### [Exercise]
Convert the material below into a Markdown table with two columns, Row and Line, giving each non-blank line its own numbered row in order.

________________

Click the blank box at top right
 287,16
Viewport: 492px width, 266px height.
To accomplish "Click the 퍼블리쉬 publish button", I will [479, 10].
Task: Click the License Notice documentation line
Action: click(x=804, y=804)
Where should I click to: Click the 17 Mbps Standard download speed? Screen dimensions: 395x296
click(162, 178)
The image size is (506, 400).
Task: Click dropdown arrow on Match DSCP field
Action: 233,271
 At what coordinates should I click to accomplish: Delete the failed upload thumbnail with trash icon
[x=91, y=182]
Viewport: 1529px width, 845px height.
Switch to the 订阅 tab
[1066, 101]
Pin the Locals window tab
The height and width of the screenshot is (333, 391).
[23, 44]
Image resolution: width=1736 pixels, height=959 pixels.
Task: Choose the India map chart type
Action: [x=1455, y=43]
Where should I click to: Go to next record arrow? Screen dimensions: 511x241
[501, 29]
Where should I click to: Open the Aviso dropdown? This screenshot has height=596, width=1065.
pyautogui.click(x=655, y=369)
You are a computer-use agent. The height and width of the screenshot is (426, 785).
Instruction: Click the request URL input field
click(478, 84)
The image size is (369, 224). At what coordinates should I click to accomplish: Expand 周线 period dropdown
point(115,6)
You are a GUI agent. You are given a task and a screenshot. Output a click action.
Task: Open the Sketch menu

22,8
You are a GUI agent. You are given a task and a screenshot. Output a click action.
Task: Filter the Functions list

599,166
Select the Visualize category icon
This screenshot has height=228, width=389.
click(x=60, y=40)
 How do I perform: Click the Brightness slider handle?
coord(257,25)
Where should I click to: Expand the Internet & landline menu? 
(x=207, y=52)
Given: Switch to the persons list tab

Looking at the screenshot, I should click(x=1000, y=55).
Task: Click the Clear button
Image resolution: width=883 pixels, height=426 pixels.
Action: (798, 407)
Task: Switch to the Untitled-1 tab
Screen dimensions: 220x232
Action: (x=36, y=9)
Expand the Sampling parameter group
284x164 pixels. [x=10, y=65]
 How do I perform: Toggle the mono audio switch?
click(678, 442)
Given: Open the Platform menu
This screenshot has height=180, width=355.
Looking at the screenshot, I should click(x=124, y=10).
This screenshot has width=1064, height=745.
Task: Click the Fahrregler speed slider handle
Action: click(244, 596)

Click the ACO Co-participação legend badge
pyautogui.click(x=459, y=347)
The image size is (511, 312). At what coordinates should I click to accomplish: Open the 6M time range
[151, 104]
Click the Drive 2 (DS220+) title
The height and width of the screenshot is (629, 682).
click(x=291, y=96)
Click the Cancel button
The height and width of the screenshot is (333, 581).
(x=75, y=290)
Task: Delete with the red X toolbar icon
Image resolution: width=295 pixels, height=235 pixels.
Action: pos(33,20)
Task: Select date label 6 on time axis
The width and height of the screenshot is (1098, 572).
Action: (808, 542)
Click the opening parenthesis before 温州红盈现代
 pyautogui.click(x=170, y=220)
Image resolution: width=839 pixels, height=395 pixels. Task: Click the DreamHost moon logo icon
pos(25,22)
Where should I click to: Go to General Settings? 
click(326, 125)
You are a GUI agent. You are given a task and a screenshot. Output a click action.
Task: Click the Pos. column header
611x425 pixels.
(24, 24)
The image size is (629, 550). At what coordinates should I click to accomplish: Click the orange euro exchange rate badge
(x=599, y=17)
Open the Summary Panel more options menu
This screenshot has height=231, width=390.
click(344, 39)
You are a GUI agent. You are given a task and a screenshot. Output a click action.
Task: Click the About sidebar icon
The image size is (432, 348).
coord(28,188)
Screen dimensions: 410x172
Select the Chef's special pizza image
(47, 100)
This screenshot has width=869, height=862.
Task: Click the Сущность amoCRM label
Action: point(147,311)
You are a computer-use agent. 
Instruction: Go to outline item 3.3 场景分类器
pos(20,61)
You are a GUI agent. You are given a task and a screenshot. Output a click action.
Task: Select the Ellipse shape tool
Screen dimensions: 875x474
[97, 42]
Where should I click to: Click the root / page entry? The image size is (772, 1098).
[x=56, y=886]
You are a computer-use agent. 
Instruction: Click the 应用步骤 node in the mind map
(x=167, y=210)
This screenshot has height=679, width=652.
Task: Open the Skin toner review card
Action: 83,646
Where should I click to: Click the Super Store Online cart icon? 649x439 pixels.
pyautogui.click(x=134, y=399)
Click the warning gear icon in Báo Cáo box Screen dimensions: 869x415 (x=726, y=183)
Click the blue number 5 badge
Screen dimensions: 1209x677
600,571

________________

### [Response below]
| Row | Line |
|---|---|
| 1 | Click the blank box at top right |
| 2 |  287,16 |
| 3 | Viewport: 492px width, 266px height. |
| 4 | To accomplish "Click the 퍼블리쉬 publish button", I will [479, 10]. |
| 5 | Task: Click the License Notice documentation line |
| 6 | Action: click(x=804, y=804) |
| 7 | Where should I click to: Click the 17 Mbps Standard download speed? Screen dimensions: 395x296 |
| 8 | click(162, 178) |
| 9 | The image size is (506, 400). |
| 10 | Task: Click dropdown arrow on Match DSCP field |
| 11 | Action: 233,271 |
| 12 |  At what coordinates should I click to accomplish: Delete the failed upload thumbnail with trash icon |
| 13 | [x=91, y=182] |
| 14 | Viewport: 1529px width, 845px height. |
| 15 | Switch to the 订阅 tab |
| 16 | [1066, 101] |
| 17 | Pin the Locals window tab |
| 18 | The height and width of the screenshot is (333, 391). |
| 19 | [23, 44] |
| 20 | Image resolution: width=1736 pixels, height=959 pixels. |
| 21 | Task: Choose the India map chart type |
| 22 | Action: [x=1455, y=43] |
| 23 | Where should I click to: Go to next record arrow? Screen dimensions: 511x241 |
| 24 | [501, 29] |
| 25 | Where should I click to: Open the Aviso dropdown? This screenshot has height=596, width=1065. |
| 26 | pyautogui.click(x=655, y=369) |
| 27 | You are a computer-use agent. The height and width of the screenshot is (426, 785). |
| 28 | Instruction: Click the request URL input field |
| 29 | click(478, 84) |
| 30 | The image size is (369, 224). At what coordinates should I click to accomplish: Expand 周线 period dropdown |
| 31 | point(115,6) |
| 32 | You are a GUI agent. You are given a task and a screenshot. Output a click action. |
| 33 | Task: Open the Sketch menu |
| 34 | 22,8 |
| 35 | You are a GUI agent. You are given a task and a screenshot. Output a click action. |
| 36 | Task: Filter the Functions list |
| 37 | 599,166 |
| 38 | Select the Visualize category icon |
| 39 | This screenshot has height=228, width=389. |
| 40 | click(x=60, y=40) |
| 41 |  How do I perform: Click the Brightness slider handle? |
| 42 | coord(257,25) |
| 43 | Where should I click to: Expand the Internet & landline menu?  |
| 44 | (x=207, y=52) |
| 45 | Given: Switch to the persons list tab |
| 46 | Looking at the screenshot, I should click(x=1000, y=55). |
| 47 | Task: Click the Clear button |
| 48 | Image resolution: width=883 pixels, height=426 pixels. |
| 49 | Action: (798, 407) |
| 50 | Task: Switch to the Untitled-1 tab |
| 51 | Screen dimensions: 220x232 |
| 52 | Action: (x=36, y=9) |
| 53 | Expand the Sampling parameter group |
| 54 | 284x164 pixels. [x=10, y=65] |
| 55 |  How do I perform: Toggle the mono audio switch? |
| 56 | click(678, 442) |
| 57 | Given: Open the Platform menu |
| 58 | This screenshot has height=180, width=355. |
| 59 | Looking at the screenshot, I should click(x=124, y=10). |
| 60 | This screenshot has width=1064, height=745. |
| 61 | Task: Click the Fahrregler speed slider handle |
| 62 | Action: click(244, 596) |
| 63 | Click the ACO Co-participação legend badge |
| 64 | pyautogui.click(x=459, y=347) |
| 65 | The image size is (511, 312). At what coordinates should I click to accomplish: Open the 6M time range |
| 66 | [151, 104] |
| 67 | Click the Drive 2 (DS220+) title |
| 68 | The height and width of the screenshot is (629, 682). |
| 69 | click(x=291, y=96) |
| 70 | Click the Cancel button |
| 71 | The height and width of the screenshot is (333, 581). |
| 72 | (x=75, y=290) |
| 73 | Task: Delete with the red X toolbar icon |
| 74 | Image resolution: width=295 pixels, height=235 pixels. |
| 75 | Action: pos(33,20) |
| 76 | Task: Select date label 6 on time axis |
| 77 | The width and height of the screenshot is (1098, 572). |
| 78 | Action: (808, 542) |
| 79 | Click the opening parenthesis before 温州红盈现代 |
| 80 |  pyautogui.click(x=170, y=220) |
| 81 | Image resolution: width=839 pixels, height=395 pixels. Task: Click the DreamHost moon logo icon |
| 82 | pos(25,22) |
| 83 | Where should I click to: Go to General Settings?  |
| 84 | click(326, 125) |
| 85 | You are a GUI agent. You are given a task and a screenshot. Output a click action. |
| 86 | Task: Click the Pos. column header |
| 87 | 611x425 pixels. |
| 88 | (24, 24) |
| 89 | The image size is (629, 550). At what coordinates should I click to accomplish: Click the orange euro exchange rate badge |
| 90 | (x=599, y=17) |
| 91 | Open the Summary Panel more options menu |
| 92 | This screenshot has height=231, width=390. |
| 93 | click(344, 39) |
| 94 | You are a GUI agent. You are given a task and a screenshot. Output a click action. |
| 95 | Task: Click the About sidebar icon |
| 96 | The image size is (432, 348). |
| 97 | coord(28,188) |
| 98 | Screen dimensions: 410x172 |
| 99 | Select the Chef's special pizza image |
| 100 | (47, 100) |
| 101 | This screenshot has width=869, height=862. |
| 102 | Task: Click the Сущность amoCRM label |
| 103 | Action: point(147,311) |
| 104 | You are a computer-use agent.  |
| 105 | Instruction: Go to outline item 3.3 场景分类器 |
| 106 | pos(20,61) |
| 107 | You are a GUI agent. You are given a task and a screenshot. Output a click action. |
| 108 | Task: Select the Ellipse shape tool |
| 109 | Screen dimensions: 875x474 |
| 110 | [97, 42] |
| 111 | Where should I click to: Click the root / page entry? The image size is (772, 1098). |
| 112 | [x=56, y=886] |
| 113 | You are a computer-use agent.  |
| 114 | Instruction: Click the 应用步骤 node in the mind map |
| 115 | (x=167, y=210) |
| 116 | This screenshot has height=679, width=652. |
| 117 | Task: Open the Skin toner review card |
| 118 | Action: 83,646 |
| 119 | Where should I click to: Click the Super Store Online cart icon? 649x439 pixels. |
| 120 | pyautogui.click(x=134, y=399) |
| 121 | Click the warning gear icon in Báo Cáo box Screen dimensions: 869x415 (x=726, y=183) |
| 122 | Click the blue number 5 badge |
| 123 | Screen dimensions: 1209x677 |
| 124 | 600,571 |